[Start of Attachment]

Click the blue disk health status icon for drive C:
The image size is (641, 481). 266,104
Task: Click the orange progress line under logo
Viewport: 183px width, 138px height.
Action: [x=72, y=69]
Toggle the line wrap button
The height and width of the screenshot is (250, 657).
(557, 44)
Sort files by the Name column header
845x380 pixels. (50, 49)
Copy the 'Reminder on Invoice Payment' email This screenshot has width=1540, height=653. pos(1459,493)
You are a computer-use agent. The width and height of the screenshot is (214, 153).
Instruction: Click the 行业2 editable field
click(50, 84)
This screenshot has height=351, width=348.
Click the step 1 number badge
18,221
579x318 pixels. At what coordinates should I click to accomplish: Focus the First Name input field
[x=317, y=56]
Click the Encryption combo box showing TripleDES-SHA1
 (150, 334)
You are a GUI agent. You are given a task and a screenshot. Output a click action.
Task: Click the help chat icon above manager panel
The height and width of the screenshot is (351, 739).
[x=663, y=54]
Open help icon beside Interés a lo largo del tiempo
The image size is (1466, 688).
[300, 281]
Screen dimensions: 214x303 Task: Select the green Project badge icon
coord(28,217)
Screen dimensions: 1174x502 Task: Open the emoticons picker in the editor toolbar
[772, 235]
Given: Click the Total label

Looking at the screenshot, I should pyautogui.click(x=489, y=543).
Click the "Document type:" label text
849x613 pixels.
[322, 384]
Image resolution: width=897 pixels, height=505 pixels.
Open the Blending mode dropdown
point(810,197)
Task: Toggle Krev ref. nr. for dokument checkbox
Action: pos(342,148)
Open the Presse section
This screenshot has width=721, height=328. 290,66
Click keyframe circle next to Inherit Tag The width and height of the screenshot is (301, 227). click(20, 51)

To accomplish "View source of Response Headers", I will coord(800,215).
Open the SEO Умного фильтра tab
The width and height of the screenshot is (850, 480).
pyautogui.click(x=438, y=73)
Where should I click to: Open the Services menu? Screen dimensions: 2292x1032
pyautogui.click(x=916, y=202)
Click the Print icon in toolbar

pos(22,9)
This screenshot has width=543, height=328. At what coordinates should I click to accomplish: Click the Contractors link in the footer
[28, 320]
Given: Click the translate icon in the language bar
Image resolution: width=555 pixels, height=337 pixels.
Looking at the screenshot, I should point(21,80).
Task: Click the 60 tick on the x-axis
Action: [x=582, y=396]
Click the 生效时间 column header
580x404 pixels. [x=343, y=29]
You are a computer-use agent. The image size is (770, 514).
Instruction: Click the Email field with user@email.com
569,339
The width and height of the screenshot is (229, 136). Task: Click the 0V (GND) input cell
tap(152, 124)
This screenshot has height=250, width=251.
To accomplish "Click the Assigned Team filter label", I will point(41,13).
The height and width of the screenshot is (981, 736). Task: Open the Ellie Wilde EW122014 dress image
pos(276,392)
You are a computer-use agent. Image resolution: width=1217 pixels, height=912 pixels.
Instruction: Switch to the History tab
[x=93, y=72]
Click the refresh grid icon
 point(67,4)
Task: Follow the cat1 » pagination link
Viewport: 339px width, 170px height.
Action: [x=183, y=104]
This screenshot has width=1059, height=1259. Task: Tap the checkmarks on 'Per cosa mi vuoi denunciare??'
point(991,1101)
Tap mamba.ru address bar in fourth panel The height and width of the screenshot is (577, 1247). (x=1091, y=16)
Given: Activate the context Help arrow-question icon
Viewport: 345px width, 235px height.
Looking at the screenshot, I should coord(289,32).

[End of Attachment]

Work request
Please, from the material above, copy only the lines from the line with "Image resolution: width=555" up to and including the line with "This screenshot has height=250, width=251.", exactly as written.

Answer to this task
Image resolution: width=555 pixels, height=337 pixels.
Looking at the screenshot, I should point(21,80).
Task: Click the 60 tick on the x-axis
Action: [x=582, y=396]
Click the 生效时间 column header
580x404 pixels. [x=343, y=29]
You are a computer-use agent. The image size is (770, 514).
Instruction: Click the Email field with user@email.com
569,339
The width and height of the screenshot is (229, 136). Task: Click the 0V (GND) input cell
tap(152, 124)
This screenshot has height=250, width=251.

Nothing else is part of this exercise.